Приняв карточку из длинных, сужающихся к ногтям пальцев, я бегло просмотрел ее и кивнул.
— Отправлюсь к вам прямо из редакции. — И мы направились к выходу, где на прощание пожали друг другу руки.
Разные ситуации возникают при общении людей, но одна из наиболее неловких, без сомнения, та, когда гость, уже простившись с хозяином, вдруг затрагивает совершенно новую тему. С такой ситуацией я и столкнулся, провожая Уайэта. Сердечно попрощавшись со мною, он вдруг прищурился и спросил:
— Извините, мистер По, но, судя по выговору, по интонациям, вы южанин. Я не ошибся?
Такого вопроса я, разумеется, не ожидал, но трудностей он у меня не вызвал.
— Я южанин по воспитанию, хотя родился в Бостоне. После смерти матери, известной актрисы Элизабет По, меня в весьма раннем возрасте перевезли на Юг, где я и вырос в одном из уважаемых домов Ричмонда, в Вирджинии.
— Как странно, — задумчиво проговорил Уайэт. — Моя жизнь — зеркальное отражение вашей. Я родился в Вирджинии, а вырос в Бостоне. Нас с вами связывают какие-то нити, мистер По. И долго вы прожили в Ричмонде?
— Детство и юность, за исключением нескольких лет, проведенных в Англии. Затем некоторое время учился в университете Вирджинии, после чего покинул Юг. Вас это интересует в связи с чем-то конкретным?
— Нет-нет, всего лишь праздное любопытство, — пожал плечами Уайэт. — Хм, университет штата Вирджиния… Вы застали в живых его великого отца-основателя?

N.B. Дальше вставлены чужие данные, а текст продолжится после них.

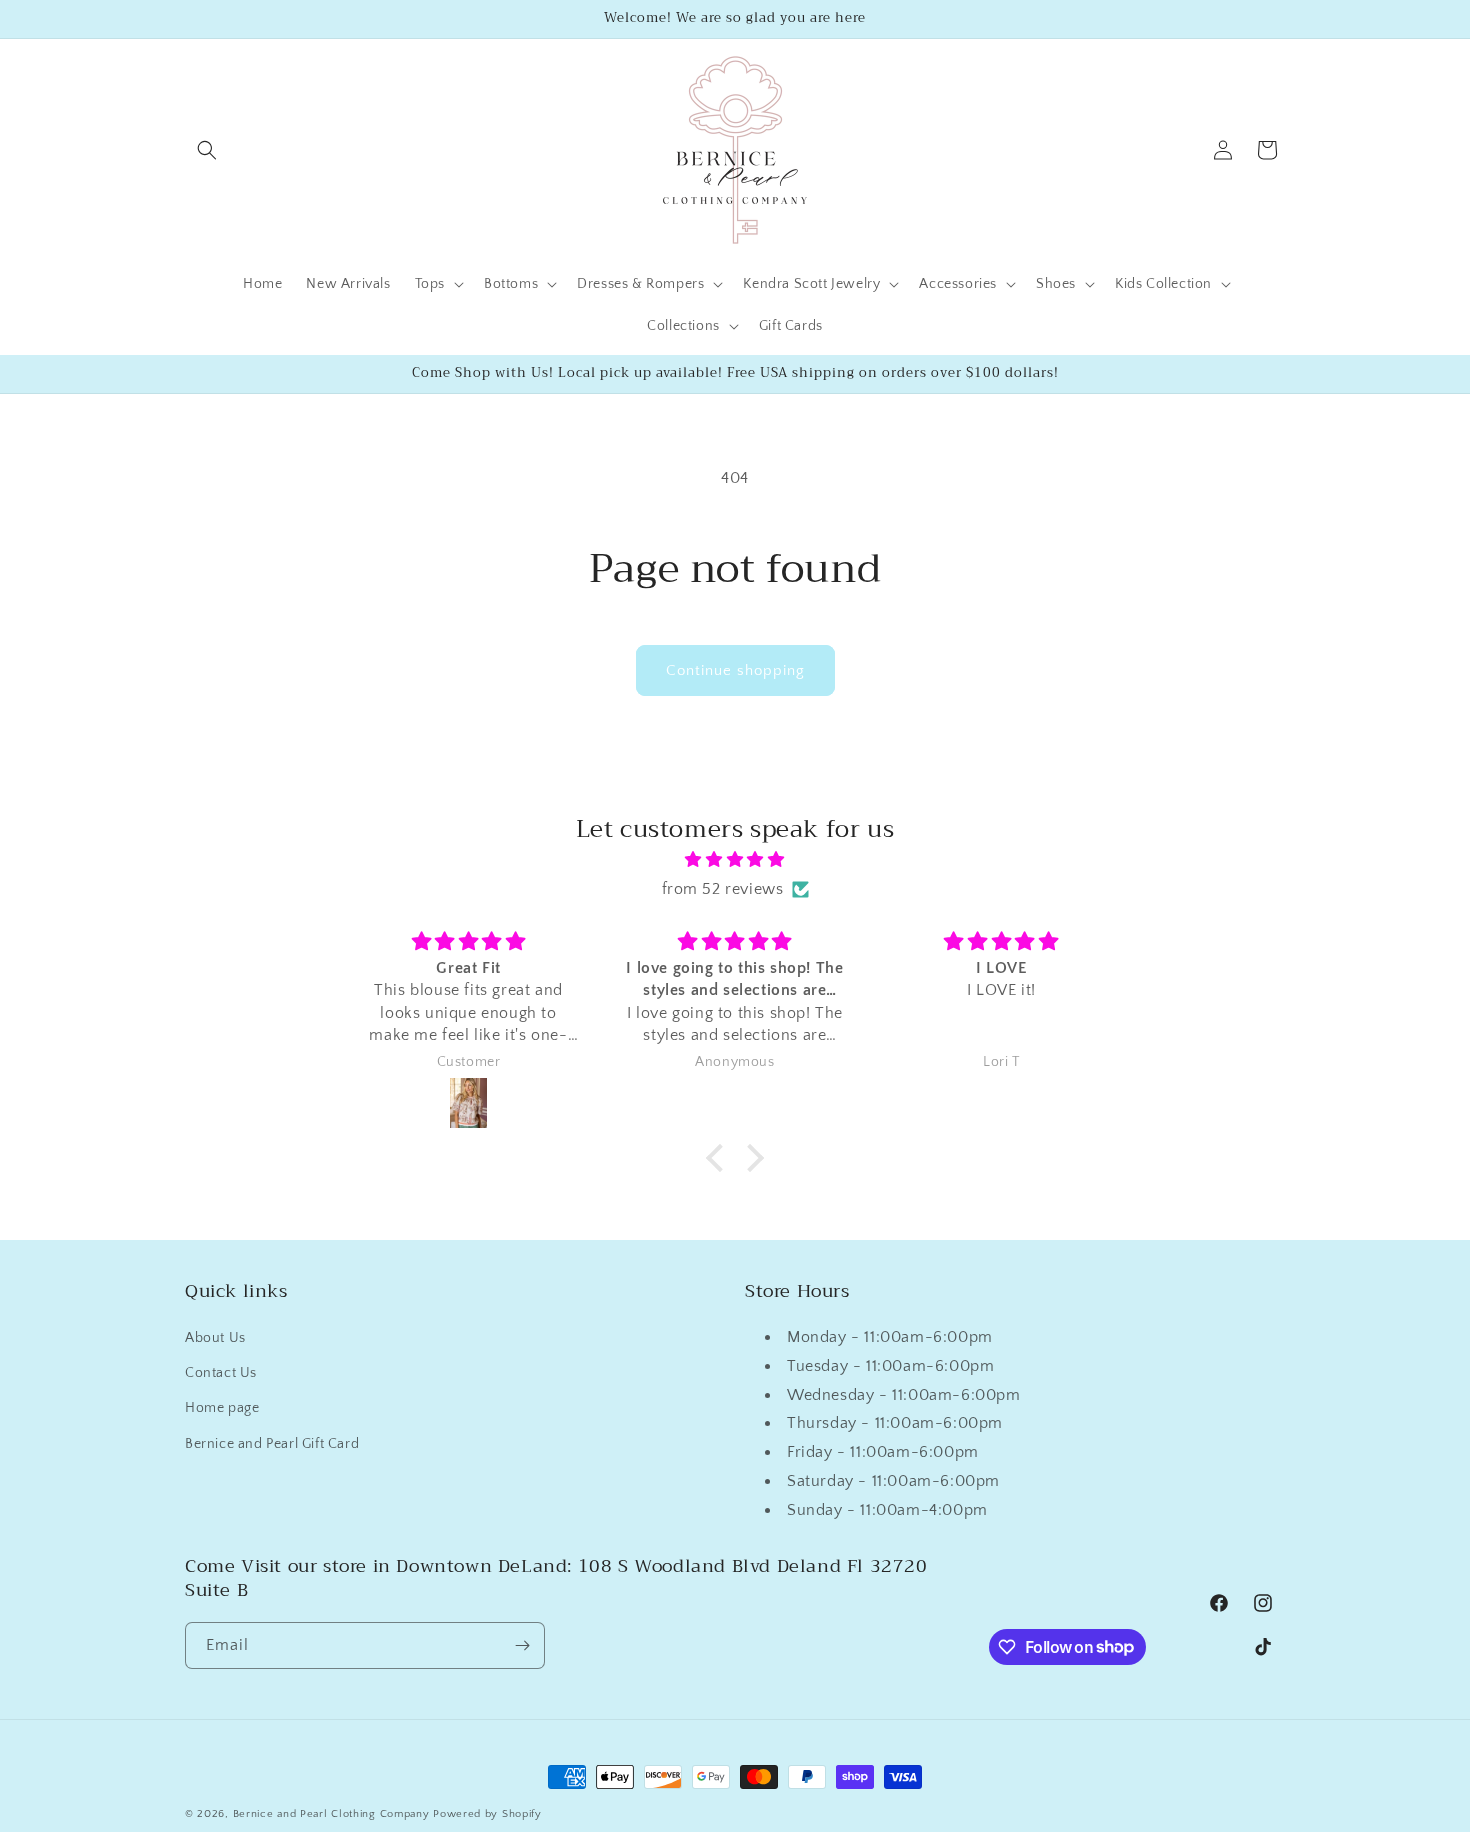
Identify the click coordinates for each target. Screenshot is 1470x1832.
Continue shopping (735, 670)
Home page (222, 1409)
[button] (207, 150)
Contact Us (221, 1373)
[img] (735, 860)
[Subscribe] (522, 1645)
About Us (215, 1338)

Под великим отцом-основателем, как, вне всякого сомнения, известно читателю, подразумевался Томас Джефферсон, который не только был инициатором создания университета, но и исполнял обязанности его первого ректора. Джефферсон умер как раз во время краткого моего пребывания в стенах этой школы, но я успел увидеть его несколько раз при посещении библиотеки. Этот хрупкий, но все еще внушительный старец восьмидесяти с лишком лет оставался регулярным посетителем университетского книгохранилища до последних дней жизни. Об этом я поведал Уайэту, брови которого тут же поползли кверху.
— На девятом десятке лет в библиотеку! Вот это интеллект! А какой широкий круг интересов! Знаете, что он и альбиносам внимание уделил?

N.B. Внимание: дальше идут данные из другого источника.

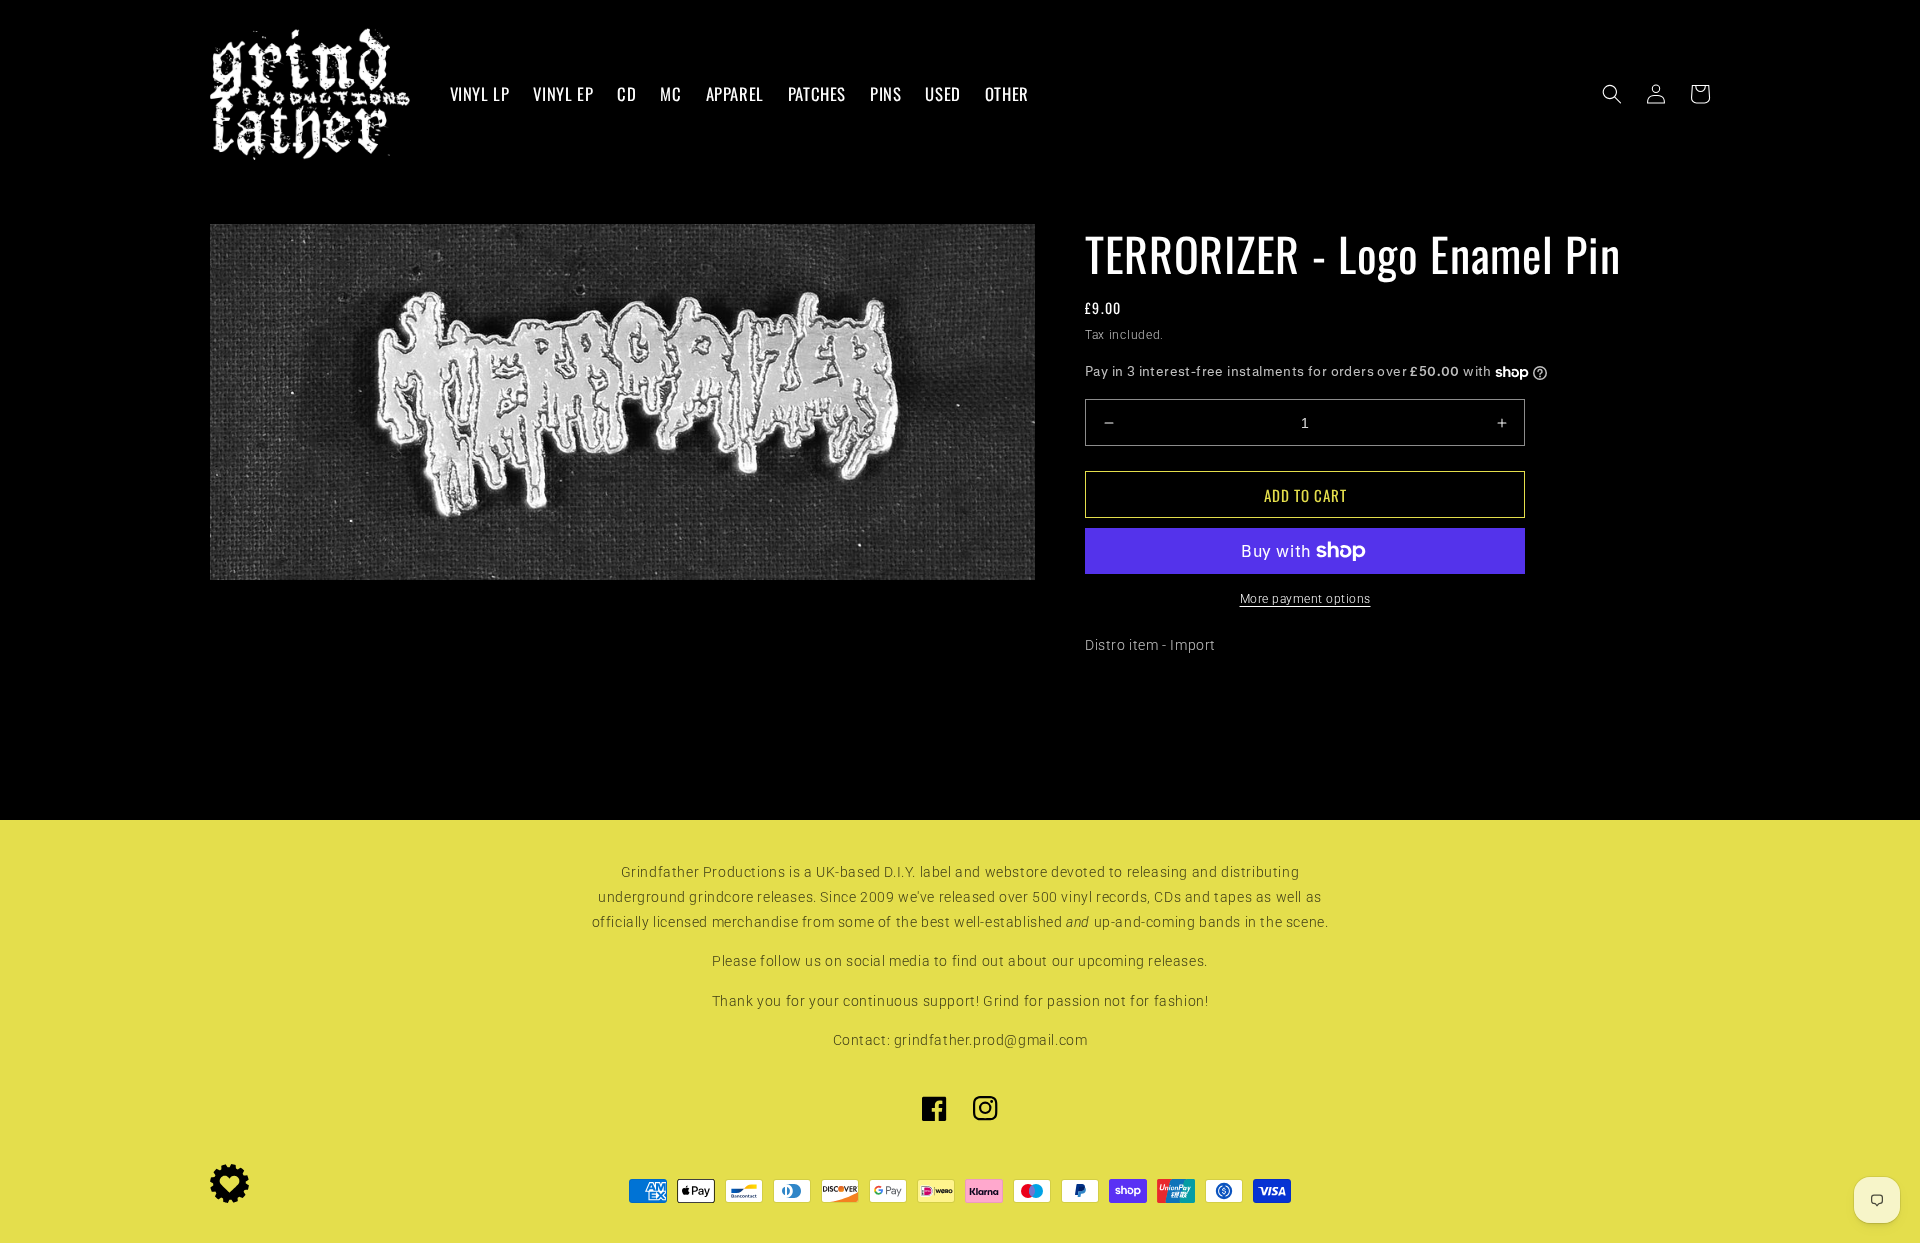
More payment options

Я признался в своем невежестве в этом вопросе.
— В его «Виргинских заметках» есть страницы, посвященные альбиносам. Вы, без сомнения, знакомы с этим трудом.

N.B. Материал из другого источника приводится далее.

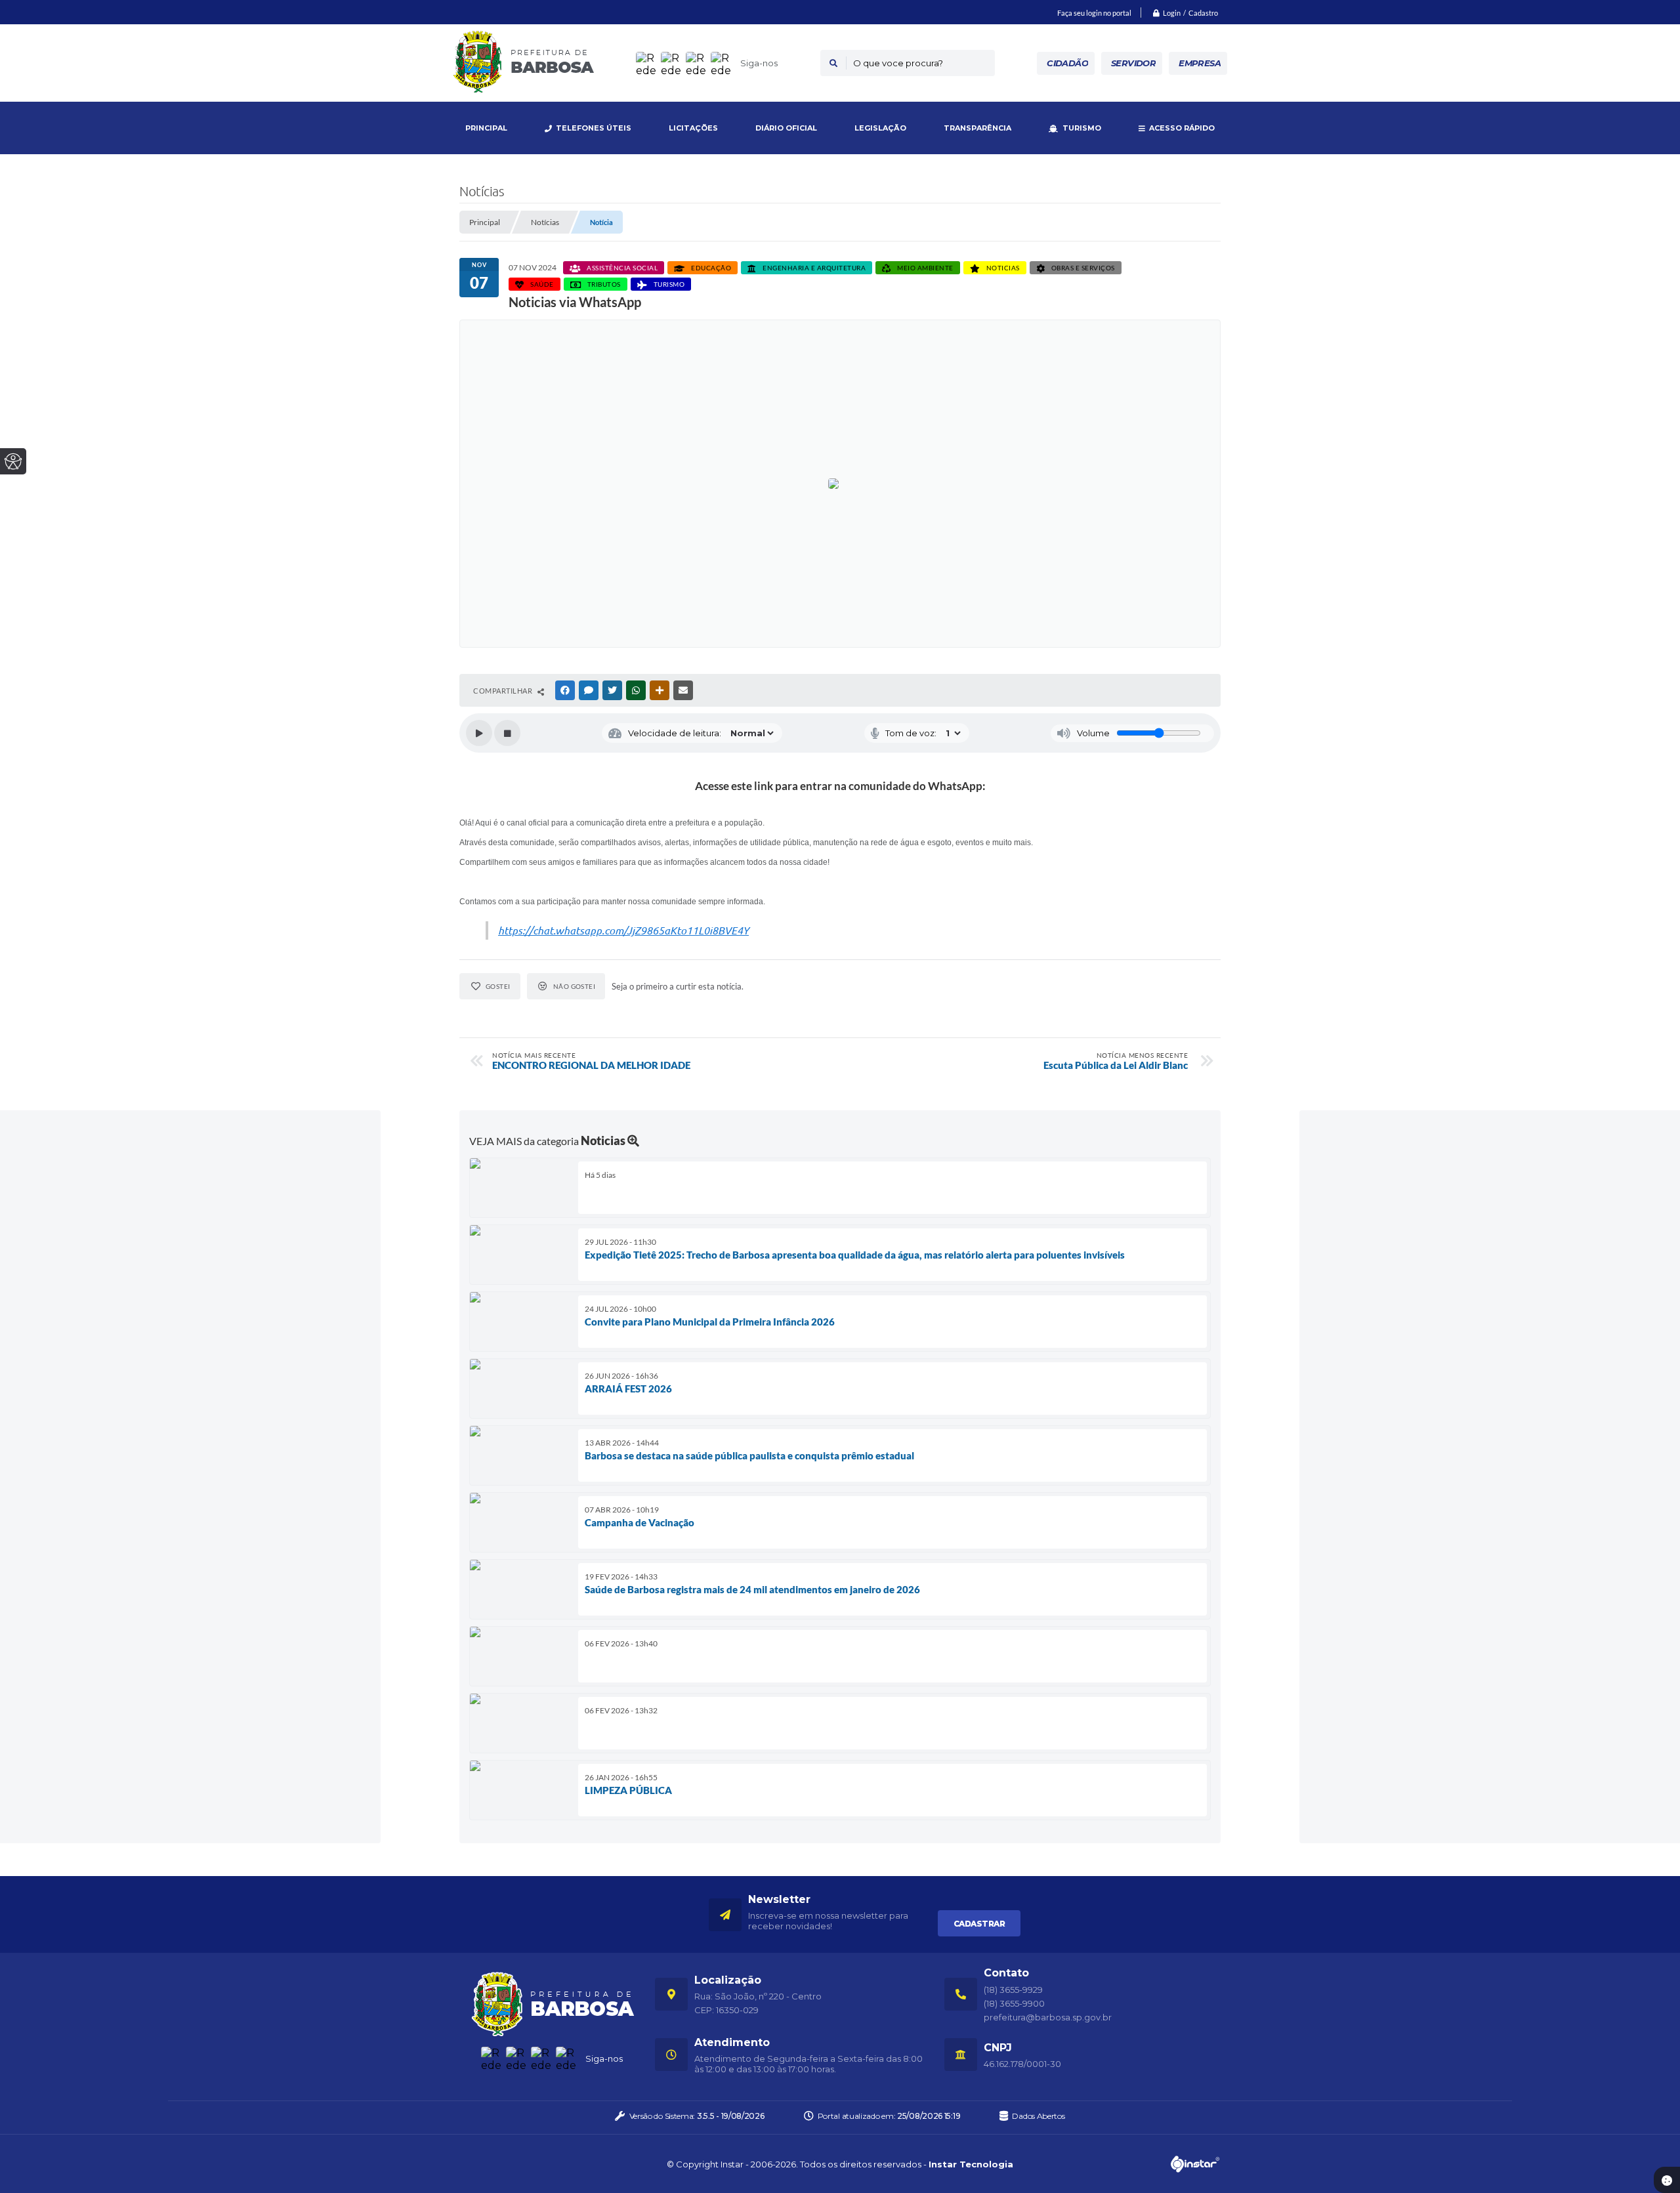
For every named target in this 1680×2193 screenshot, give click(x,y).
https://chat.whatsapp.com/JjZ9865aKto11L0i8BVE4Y (623, 930)
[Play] (479, 733)
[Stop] (507, 733)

— Да, я штудировал эту книгу в юности. Моя приемная мать, миссис Аллан, подарила мне ее к двадцатилетию. Она и сейчас с почетом хранится в моем доме. В руки я ее, правда, уже много лет не брал.
— Позвольте, я освежу вашу память. Мистер Джефферсон подробно описал известных ему альбиносов, исключительно негров-рабов его знакомых плантаторов. Вы, конечно, знаете, что негры тоже бывают альбиносами. Представьте себе: белее самого белого плантатора, а обречен оставаться в рабстве как негр.
Тут Уайэт спохватился.
— Ох, извините меня, мистер По. Я вас задерживаю своей болтовней о неграх-альбиносах, как будто вам нечем более заняться! Итак, до завтрашнего вечера. — Он приподнял шляпу и зашагал по нашей мрачной лестнице, исчезая в ее колодце, как бледный призрак, погружающийся в темные бездны преисподней.